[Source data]
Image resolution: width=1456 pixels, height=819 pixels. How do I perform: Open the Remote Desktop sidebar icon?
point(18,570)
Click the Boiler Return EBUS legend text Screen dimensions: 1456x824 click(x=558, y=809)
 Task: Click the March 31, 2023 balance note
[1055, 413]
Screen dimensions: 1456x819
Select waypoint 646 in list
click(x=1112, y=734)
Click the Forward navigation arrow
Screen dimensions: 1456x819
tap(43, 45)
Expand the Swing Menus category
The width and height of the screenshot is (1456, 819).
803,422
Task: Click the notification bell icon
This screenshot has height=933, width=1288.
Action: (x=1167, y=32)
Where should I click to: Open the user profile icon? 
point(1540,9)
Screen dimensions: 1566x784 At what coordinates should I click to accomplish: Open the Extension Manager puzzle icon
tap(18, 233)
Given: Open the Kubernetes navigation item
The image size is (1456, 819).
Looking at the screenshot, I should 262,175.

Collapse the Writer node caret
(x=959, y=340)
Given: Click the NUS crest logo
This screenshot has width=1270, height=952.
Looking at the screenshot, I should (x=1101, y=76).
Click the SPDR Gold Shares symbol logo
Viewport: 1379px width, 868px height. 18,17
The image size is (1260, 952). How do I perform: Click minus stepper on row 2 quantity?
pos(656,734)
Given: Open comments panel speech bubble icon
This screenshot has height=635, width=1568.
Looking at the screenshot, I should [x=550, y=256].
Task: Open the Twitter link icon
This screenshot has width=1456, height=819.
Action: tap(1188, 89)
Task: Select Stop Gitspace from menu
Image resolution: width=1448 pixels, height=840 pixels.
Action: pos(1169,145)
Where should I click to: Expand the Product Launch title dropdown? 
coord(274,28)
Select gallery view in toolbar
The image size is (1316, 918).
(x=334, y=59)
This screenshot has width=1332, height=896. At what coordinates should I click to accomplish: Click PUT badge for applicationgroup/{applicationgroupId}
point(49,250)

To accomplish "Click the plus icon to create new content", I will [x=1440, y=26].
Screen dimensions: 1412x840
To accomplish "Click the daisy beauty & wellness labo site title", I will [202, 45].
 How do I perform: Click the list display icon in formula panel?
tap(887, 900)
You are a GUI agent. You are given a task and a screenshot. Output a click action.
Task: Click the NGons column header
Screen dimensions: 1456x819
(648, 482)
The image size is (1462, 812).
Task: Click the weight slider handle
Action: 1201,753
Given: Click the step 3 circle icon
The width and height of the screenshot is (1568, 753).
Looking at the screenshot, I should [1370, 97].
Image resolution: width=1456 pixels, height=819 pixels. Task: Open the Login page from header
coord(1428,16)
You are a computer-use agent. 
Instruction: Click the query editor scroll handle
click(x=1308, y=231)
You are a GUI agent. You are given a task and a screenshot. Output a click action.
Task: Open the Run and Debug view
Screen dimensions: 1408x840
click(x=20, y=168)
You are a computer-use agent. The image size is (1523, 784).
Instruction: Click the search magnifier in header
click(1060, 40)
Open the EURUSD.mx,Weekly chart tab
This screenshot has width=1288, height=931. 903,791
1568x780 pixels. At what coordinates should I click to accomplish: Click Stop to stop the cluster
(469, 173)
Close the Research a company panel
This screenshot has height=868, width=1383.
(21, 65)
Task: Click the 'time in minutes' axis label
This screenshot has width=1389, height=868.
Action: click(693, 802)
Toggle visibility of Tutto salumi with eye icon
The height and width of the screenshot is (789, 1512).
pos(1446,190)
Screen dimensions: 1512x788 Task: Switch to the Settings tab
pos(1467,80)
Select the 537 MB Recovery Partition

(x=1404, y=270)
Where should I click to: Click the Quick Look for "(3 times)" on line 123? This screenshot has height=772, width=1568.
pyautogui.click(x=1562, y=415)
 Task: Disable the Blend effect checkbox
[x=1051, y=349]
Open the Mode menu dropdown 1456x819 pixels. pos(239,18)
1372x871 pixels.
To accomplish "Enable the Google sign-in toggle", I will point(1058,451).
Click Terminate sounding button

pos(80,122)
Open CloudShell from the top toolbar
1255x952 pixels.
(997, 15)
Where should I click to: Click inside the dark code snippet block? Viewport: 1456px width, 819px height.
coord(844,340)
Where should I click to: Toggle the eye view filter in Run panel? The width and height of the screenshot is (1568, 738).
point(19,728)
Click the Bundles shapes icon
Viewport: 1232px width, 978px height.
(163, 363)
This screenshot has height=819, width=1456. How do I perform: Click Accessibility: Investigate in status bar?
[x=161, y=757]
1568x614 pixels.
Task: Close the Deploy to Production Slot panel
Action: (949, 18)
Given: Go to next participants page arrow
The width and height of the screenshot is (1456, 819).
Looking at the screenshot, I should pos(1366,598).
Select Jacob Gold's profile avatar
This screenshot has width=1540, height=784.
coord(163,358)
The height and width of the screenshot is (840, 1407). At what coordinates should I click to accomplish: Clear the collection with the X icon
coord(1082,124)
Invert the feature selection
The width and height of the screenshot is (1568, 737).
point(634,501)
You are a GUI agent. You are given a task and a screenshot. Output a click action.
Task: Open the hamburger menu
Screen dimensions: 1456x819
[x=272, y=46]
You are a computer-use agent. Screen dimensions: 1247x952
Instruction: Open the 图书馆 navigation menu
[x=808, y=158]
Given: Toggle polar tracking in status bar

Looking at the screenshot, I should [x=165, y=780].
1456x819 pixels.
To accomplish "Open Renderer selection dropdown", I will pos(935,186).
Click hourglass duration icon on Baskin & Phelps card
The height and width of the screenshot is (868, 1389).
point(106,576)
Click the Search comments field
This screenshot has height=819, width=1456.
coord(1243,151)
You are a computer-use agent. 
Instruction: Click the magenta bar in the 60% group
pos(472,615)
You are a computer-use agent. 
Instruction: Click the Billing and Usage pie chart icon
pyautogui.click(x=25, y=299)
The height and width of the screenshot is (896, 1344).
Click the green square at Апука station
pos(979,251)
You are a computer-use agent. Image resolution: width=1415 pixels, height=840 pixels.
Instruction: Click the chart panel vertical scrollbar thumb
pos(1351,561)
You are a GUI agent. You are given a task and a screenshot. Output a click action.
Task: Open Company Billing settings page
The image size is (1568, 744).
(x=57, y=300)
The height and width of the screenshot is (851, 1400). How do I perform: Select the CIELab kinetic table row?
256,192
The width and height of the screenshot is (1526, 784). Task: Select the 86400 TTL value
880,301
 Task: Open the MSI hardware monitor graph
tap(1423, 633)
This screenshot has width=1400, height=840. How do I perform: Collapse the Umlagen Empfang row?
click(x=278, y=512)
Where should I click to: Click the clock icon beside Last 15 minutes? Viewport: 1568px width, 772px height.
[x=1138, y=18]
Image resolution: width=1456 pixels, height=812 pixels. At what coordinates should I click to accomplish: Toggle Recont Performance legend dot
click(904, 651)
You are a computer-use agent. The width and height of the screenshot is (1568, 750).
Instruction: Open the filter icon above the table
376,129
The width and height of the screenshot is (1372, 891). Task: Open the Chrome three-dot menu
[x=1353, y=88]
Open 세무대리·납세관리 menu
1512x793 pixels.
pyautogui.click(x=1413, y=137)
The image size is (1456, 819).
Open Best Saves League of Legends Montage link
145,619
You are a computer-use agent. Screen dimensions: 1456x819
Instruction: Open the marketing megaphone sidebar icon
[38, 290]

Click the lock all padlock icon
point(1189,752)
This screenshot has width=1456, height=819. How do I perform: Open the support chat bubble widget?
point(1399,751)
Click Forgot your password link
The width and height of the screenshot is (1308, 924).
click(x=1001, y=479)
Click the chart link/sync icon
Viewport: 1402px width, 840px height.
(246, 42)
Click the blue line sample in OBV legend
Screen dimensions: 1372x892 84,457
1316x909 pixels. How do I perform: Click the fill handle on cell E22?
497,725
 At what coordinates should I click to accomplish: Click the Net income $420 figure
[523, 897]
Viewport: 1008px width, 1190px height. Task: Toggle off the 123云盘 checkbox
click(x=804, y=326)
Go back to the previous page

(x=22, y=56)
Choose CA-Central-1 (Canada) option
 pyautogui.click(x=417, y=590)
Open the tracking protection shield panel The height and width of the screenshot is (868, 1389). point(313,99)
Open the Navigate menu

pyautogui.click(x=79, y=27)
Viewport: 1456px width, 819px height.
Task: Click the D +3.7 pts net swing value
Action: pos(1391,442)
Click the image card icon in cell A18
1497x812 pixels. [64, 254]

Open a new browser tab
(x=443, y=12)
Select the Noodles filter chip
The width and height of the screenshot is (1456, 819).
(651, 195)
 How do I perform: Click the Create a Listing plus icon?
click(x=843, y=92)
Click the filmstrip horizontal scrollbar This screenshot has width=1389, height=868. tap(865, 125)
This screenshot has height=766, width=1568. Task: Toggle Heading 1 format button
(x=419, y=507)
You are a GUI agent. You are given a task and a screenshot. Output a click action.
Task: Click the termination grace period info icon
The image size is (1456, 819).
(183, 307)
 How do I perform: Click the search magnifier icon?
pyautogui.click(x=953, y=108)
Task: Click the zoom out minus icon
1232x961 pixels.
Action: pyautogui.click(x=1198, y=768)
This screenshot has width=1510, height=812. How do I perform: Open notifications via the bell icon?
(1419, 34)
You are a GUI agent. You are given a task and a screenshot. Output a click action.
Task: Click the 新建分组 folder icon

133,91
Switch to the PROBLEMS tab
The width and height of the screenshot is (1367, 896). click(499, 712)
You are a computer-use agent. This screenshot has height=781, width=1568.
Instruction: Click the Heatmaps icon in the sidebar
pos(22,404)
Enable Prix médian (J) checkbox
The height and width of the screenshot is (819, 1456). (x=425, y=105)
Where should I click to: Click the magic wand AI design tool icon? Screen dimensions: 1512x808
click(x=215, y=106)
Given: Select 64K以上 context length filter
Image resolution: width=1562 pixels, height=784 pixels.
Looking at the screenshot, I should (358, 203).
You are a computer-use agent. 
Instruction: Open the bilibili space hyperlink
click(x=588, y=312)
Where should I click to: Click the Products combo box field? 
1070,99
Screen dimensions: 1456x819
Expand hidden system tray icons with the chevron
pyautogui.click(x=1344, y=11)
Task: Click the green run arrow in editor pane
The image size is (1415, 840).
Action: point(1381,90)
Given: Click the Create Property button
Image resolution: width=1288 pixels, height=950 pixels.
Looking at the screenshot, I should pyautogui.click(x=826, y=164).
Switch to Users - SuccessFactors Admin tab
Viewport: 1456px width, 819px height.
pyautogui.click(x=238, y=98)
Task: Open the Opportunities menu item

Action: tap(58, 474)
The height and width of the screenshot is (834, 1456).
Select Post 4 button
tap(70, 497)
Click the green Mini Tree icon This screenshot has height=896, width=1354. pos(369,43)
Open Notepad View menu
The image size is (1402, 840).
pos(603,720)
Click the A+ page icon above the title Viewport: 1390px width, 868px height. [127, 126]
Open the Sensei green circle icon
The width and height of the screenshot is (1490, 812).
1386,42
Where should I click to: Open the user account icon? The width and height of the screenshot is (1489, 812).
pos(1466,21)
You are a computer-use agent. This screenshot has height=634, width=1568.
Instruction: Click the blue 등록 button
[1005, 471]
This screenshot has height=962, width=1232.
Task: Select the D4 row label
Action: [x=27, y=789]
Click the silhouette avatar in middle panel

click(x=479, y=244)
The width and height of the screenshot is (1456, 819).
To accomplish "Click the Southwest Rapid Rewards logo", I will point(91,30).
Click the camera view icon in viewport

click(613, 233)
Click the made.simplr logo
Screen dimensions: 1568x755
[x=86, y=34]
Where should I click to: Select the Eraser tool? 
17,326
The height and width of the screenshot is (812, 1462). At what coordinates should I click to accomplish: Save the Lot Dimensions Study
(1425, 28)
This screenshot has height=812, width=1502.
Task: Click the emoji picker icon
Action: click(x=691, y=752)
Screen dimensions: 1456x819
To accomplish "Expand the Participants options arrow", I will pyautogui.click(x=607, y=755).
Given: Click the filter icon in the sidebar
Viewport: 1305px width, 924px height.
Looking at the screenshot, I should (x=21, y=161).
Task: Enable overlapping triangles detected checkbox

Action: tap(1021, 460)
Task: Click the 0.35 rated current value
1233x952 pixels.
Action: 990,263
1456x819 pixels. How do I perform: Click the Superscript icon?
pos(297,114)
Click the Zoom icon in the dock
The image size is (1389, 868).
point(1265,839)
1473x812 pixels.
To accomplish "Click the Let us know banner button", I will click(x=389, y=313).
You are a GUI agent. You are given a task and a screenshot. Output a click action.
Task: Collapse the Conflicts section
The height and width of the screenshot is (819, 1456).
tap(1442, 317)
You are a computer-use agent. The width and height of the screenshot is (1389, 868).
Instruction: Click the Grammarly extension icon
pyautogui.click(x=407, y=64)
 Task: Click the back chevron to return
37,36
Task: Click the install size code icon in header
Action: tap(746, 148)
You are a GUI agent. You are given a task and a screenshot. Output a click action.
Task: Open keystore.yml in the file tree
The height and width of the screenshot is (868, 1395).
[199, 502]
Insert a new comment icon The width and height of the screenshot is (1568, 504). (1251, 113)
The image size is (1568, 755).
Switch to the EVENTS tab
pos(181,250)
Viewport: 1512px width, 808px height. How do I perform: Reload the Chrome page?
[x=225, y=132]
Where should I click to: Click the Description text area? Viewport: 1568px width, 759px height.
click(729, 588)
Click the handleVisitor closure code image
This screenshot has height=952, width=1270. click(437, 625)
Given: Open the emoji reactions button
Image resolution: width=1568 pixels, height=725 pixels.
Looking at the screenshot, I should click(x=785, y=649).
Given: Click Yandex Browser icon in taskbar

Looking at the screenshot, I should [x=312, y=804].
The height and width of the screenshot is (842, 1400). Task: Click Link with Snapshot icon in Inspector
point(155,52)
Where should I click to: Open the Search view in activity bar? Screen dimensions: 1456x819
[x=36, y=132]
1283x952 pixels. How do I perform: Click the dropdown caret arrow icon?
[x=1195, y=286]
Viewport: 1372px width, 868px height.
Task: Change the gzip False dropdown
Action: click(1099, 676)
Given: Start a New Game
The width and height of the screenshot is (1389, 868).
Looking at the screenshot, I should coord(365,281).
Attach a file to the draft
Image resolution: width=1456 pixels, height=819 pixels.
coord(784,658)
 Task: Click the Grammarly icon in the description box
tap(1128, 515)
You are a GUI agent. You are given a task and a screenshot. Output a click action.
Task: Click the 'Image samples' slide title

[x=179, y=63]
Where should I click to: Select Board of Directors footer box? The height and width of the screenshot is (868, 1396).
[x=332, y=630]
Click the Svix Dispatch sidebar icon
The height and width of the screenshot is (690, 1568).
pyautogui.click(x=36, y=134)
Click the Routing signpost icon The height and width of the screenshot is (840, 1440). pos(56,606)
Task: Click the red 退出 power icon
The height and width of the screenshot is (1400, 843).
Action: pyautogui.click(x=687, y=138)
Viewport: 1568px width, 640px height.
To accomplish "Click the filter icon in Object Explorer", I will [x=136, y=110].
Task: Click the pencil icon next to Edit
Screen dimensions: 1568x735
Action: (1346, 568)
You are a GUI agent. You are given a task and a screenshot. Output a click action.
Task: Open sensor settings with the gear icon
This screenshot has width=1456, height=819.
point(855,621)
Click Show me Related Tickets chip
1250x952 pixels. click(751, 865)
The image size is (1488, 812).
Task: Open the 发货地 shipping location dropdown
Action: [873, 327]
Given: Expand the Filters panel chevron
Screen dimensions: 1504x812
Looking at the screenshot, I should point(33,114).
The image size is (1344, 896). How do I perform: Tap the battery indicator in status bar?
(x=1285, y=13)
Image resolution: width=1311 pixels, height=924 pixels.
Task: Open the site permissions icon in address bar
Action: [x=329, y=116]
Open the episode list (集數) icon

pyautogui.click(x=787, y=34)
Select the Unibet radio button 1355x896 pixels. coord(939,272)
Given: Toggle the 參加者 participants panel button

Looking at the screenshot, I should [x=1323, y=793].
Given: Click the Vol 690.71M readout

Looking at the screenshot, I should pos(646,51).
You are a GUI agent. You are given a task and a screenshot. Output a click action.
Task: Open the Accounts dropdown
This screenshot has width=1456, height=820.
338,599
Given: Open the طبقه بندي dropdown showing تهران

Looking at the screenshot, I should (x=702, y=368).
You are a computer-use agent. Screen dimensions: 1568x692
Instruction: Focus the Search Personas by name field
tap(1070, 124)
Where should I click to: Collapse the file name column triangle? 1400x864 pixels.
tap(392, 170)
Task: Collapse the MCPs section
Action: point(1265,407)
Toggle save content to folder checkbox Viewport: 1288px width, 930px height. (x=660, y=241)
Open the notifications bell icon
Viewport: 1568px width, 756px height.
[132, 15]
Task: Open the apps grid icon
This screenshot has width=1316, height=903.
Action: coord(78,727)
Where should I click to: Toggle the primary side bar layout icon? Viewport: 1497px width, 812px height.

WORK INSTRUCTIONS: The response must hold only the lines above from the line with "Choose CA-Central-1 (Canada) option" through the line with "Open the tracking", each copied exactly, both ends kept.

ANSWER TO THE EXERCISE:
Choose CA-Central-1 (Canada) option
 pyautogui.click(x=417, y=590)
Open the tracking protection shield panel The height and width of the screenshot is (868, 1389). point(313,99)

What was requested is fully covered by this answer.